WORK TO BE COMPLETED: Below are records to repeat exactly. Omit the pictures from the copy.

-=-=-

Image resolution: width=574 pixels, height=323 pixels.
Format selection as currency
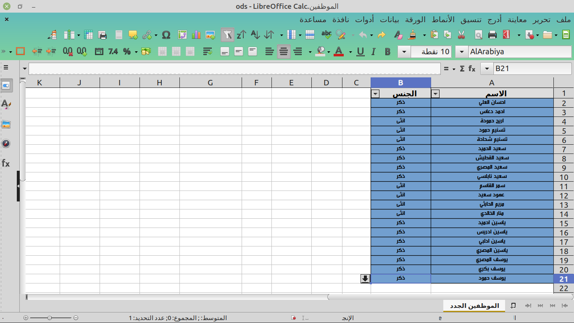coord(146,52)
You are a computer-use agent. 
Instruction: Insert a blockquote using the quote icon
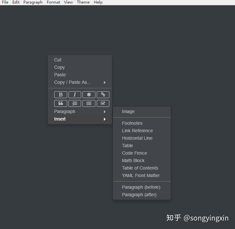click(61, 103)
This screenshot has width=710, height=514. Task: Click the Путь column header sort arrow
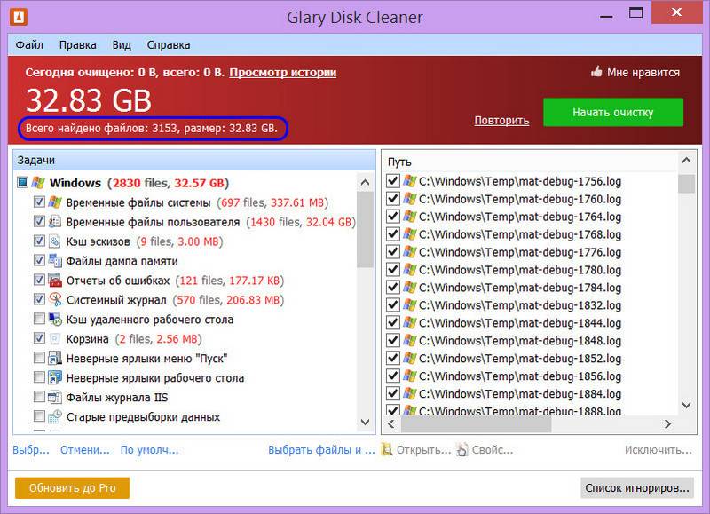tap(684, 162)
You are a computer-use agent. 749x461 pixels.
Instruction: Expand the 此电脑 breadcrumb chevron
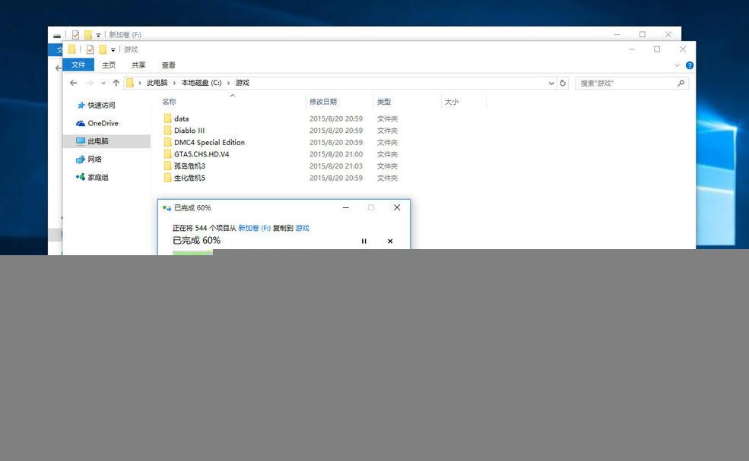coord(173,82)
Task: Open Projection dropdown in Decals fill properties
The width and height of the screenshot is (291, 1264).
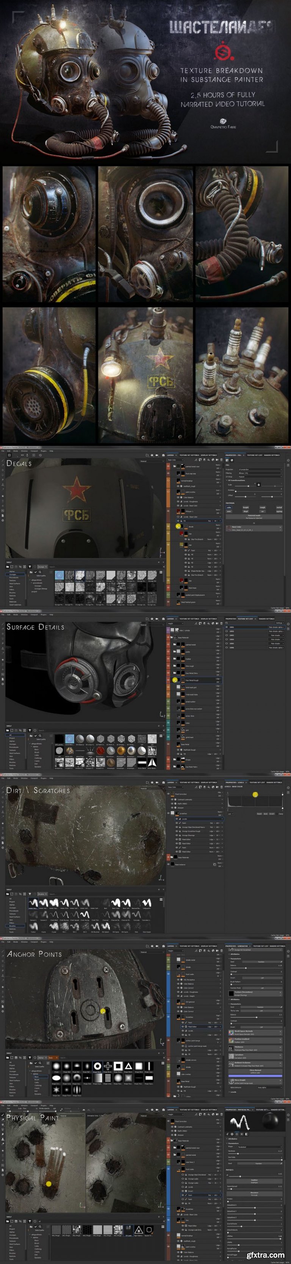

-=-=-

REPLY:
Image resolution: width=574 pixels, height=323 pixels.
Format selection as currency
coord(146,52)
You are a computer-use agent. 
Instruction: Insert a blockquote using the quote icon
click(61, 103)
This screenshot has width=710, height=514. Task: Click the Путь column header sort arrow
tap(684, 162)
You are a computer-use agent. 749x461 pixels.
Instruction: Expand the 此电脑 breadcrumb chevron
coord(173,82)
Task: Open Projection dropdown in Decals fill properties
The width and height of the screenshot is (291, 1264).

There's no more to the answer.